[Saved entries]
········
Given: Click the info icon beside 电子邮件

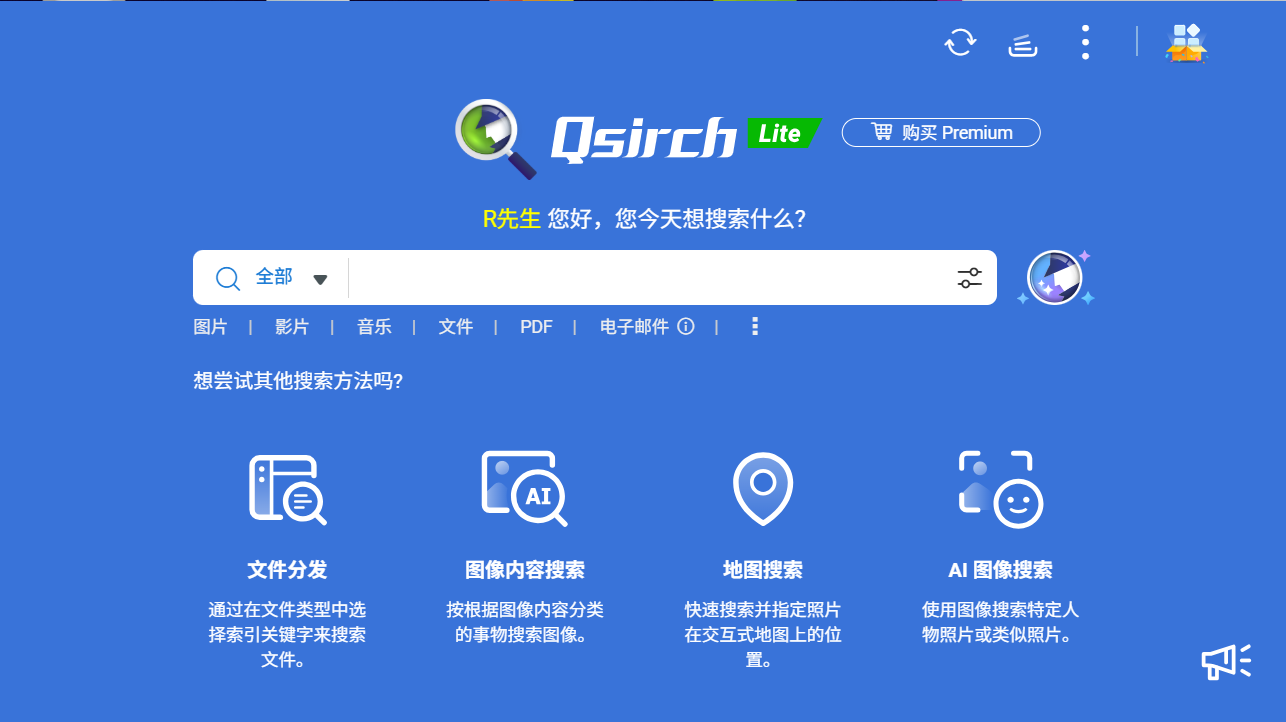Looking at the screenshot, I should [685, 326].
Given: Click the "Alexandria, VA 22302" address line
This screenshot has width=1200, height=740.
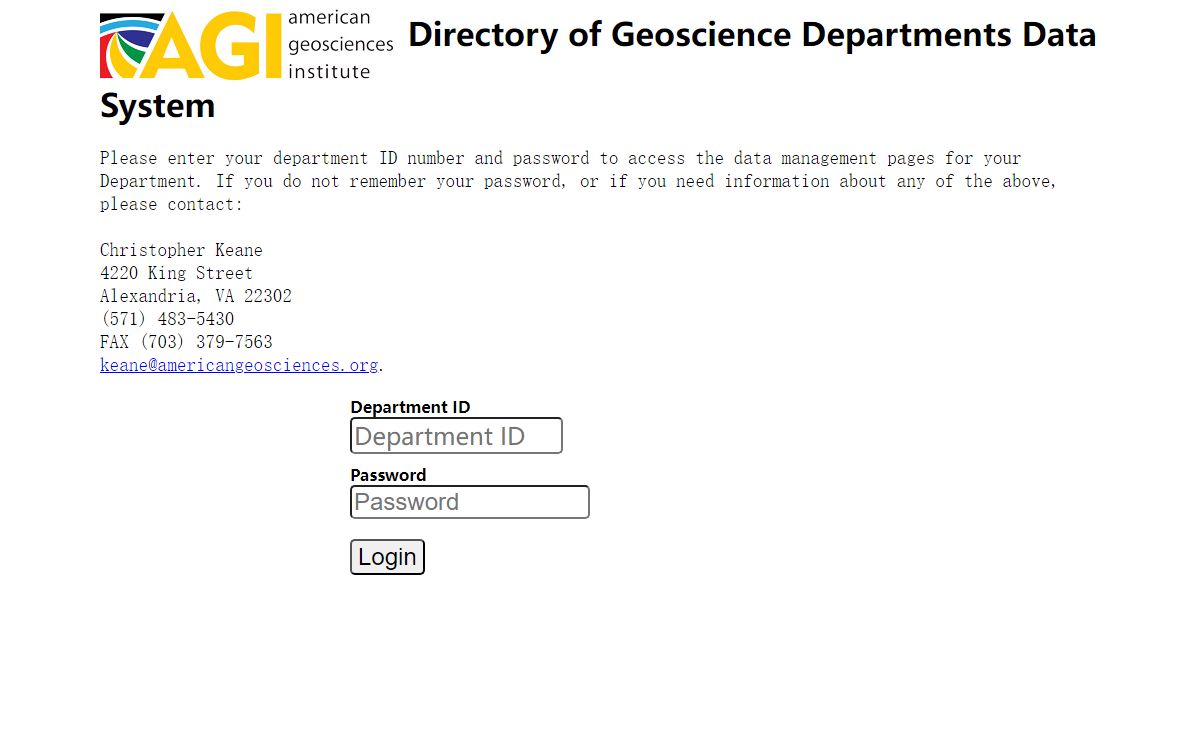Looking at the screenshot, I should point(196,296).
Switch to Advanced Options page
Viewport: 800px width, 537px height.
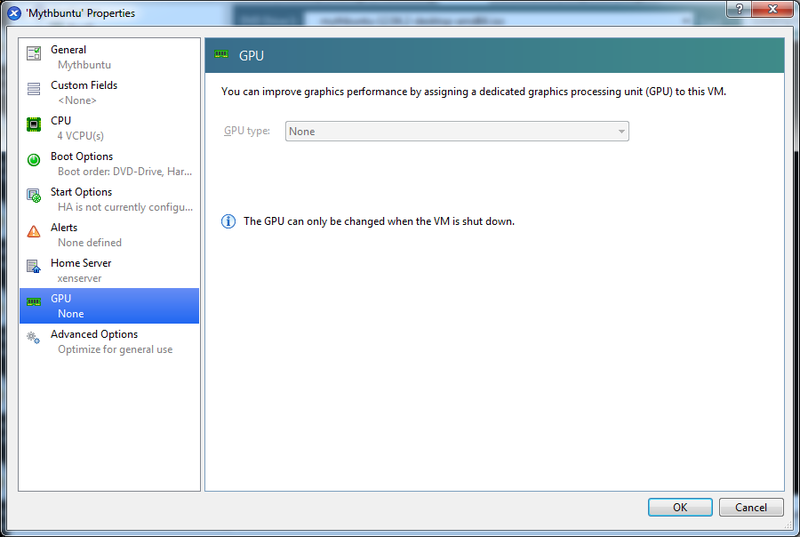click(x=109, y=342)
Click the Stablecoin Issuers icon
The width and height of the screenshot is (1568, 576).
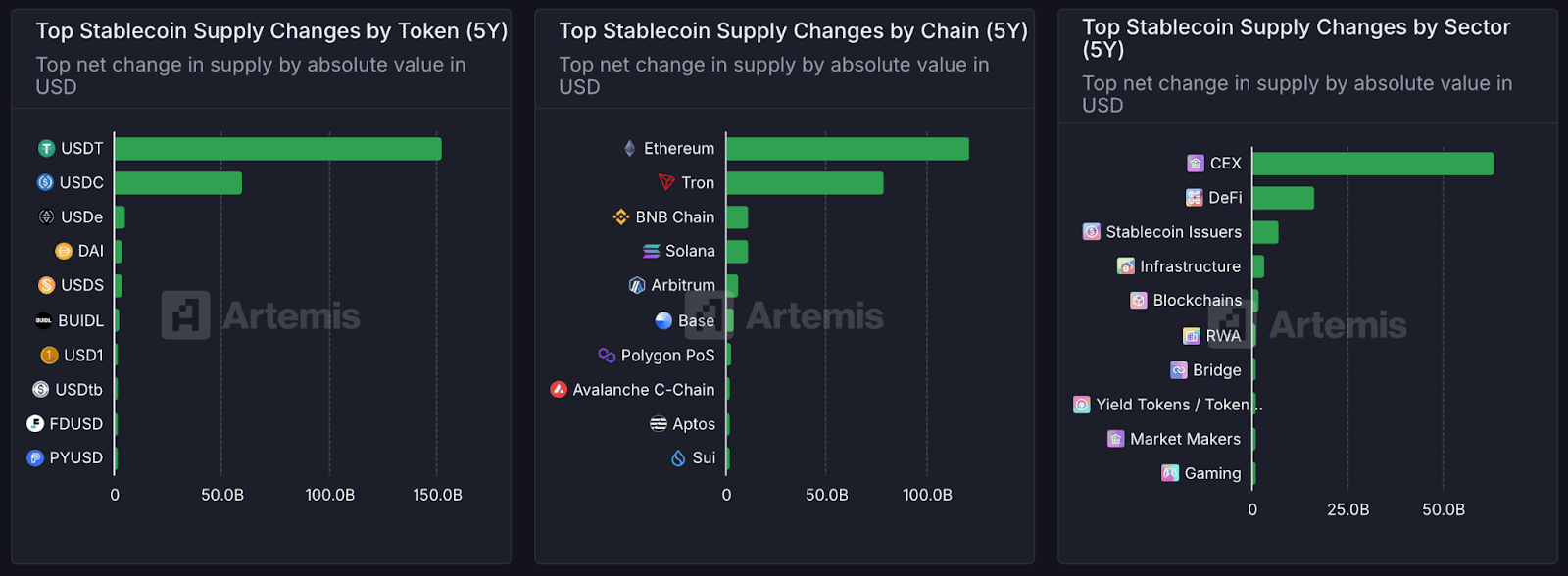point(1091,232)
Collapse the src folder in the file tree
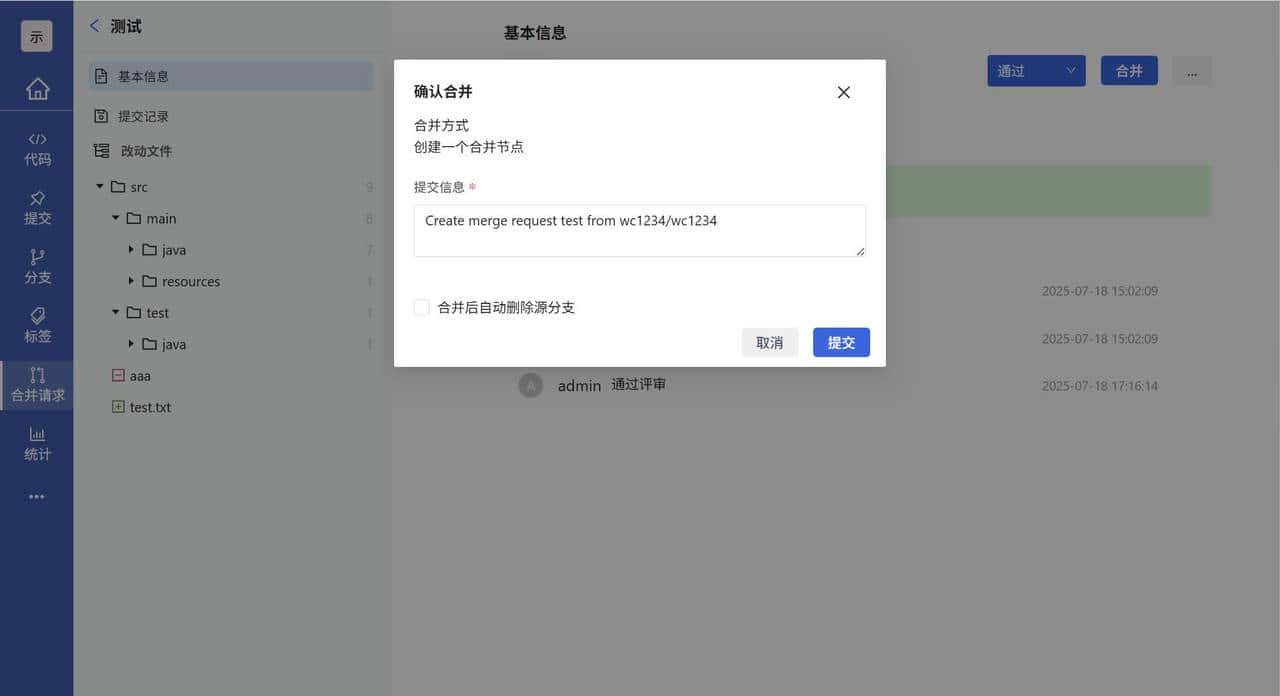 pyautogui.click(x=99, y=186)
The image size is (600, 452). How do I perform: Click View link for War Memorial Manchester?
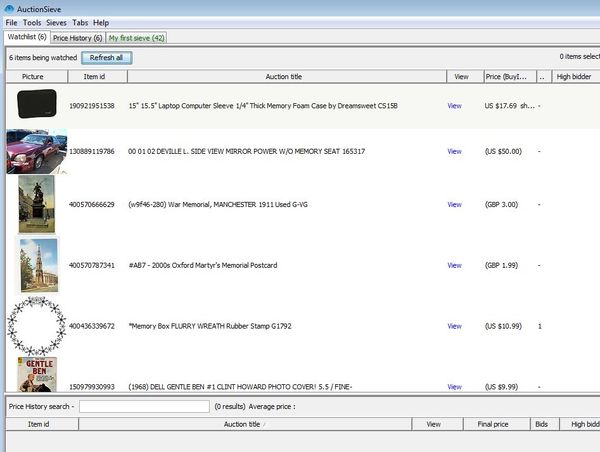point(455,205)
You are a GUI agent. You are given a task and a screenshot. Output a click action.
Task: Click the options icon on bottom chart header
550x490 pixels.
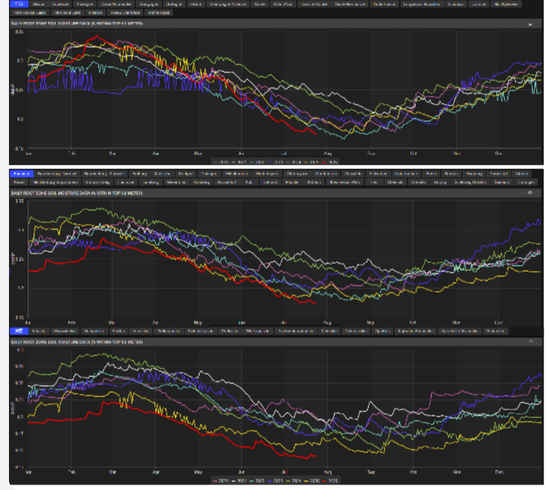pyautogui.click(x=531, y=342)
········
| Problem statement |
Leaving out the pictures, repeat all of the entries exactly.

| Your solution |
Given: Click the info icon beside 电子邮件

Looking at the screenshot, I should [685, 326].
Given: Click the "Alexandria, VA 22302" address line
This screenshot has width=1200, height=740.
Looking at the screenshot, I should point(196,296).
Switch to Advanced Options page
Viewport: 800px width, 537px height.
click(x=109, y=342)
Click the Stablecoin Issuers icon
The width and height of the screenshot is (1568, 576).
point(1091,232)
Collapse the src folder in the file tree
 pyautogui.click(x=99, y=186)
The image size is (600, 452). How do I perform: Click View link for War Memorial Manchester?
point(455,205)
You are a GUI agent. You are given a task and a screenshot. Output a click action.
Task: Click the options icon on bottom chart header
550x490 pixels.
pyautogui.click(x=531, y=342)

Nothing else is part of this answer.